**Task to complete:** Repeat the lines of the data verbatim, starting with the line containing "Given: Click the red square handle" and continuing through the line containing "tap(731, 199)".

Word and item position data:

============

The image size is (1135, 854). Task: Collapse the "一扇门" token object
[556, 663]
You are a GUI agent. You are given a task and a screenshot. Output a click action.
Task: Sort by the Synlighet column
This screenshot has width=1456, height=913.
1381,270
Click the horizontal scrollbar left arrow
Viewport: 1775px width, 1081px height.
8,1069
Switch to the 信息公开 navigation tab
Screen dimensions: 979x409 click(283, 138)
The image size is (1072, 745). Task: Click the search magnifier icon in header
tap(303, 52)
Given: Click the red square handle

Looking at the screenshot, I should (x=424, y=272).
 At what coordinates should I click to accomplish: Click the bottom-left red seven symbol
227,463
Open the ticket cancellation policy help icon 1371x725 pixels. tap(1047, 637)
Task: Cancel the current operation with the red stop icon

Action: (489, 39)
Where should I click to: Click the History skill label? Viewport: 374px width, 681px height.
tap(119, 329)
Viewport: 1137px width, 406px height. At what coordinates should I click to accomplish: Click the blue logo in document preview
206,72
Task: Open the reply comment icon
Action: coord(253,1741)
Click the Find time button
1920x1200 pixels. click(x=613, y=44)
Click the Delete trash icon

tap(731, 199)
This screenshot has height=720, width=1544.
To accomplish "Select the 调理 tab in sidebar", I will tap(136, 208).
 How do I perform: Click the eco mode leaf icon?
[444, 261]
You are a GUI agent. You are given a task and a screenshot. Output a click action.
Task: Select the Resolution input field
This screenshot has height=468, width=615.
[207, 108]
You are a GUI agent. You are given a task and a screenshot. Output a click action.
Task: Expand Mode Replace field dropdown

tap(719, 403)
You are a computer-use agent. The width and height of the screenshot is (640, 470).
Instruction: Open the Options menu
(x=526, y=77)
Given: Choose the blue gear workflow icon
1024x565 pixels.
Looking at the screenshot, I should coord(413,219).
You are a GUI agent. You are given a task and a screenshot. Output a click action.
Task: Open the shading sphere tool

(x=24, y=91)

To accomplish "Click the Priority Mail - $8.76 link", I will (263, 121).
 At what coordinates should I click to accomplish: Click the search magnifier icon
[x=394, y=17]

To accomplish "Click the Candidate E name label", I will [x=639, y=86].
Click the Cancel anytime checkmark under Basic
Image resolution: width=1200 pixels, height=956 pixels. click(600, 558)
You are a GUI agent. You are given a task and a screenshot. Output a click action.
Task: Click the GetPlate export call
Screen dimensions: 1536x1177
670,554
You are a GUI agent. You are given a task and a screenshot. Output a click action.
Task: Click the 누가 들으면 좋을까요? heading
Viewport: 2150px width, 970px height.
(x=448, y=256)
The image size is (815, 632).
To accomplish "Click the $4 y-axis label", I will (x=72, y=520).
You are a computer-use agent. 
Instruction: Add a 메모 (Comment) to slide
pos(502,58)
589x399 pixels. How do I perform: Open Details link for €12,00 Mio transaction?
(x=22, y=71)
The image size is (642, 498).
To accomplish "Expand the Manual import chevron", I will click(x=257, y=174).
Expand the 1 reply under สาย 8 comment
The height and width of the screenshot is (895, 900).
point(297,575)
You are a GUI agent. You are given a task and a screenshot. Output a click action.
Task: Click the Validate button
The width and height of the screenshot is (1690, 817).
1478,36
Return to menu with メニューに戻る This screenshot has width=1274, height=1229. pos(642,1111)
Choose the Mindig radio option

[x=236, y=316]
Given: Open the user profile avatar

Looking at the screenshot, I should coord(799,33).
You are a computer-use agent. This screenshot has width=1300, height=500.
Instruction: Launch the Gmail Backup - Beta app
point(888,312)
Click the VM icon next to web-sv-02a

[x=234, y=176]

============

**Output of the exercise:**
Given: Click the red square handle

Looking at the screenshot, I should (x=424, y=272).
 At what coordinates should I click to accomplish: Click the bottom-left red seven symbol
227,463
Open the ticket cancellation policy help icon 1371x725 pixels. tap(1047, 637)
Task: Cancel the current operation with the red stop icon

Action: (489, 39)
Where should I click to: Click the History skill label? Viewport: 374px width, 681px height.
tap(119, 329)
Viewport: 1137px width, 406px height. At what coordinates should I click to accomplish: Click the blue logo in document preview
206,72
Task: Open the reply comment icon
Action: coord(253,1741)
Click the Find time button
1920x1200 pixels. click(x=613, y=44)
Click the Delete trash icon

tap(731, 199)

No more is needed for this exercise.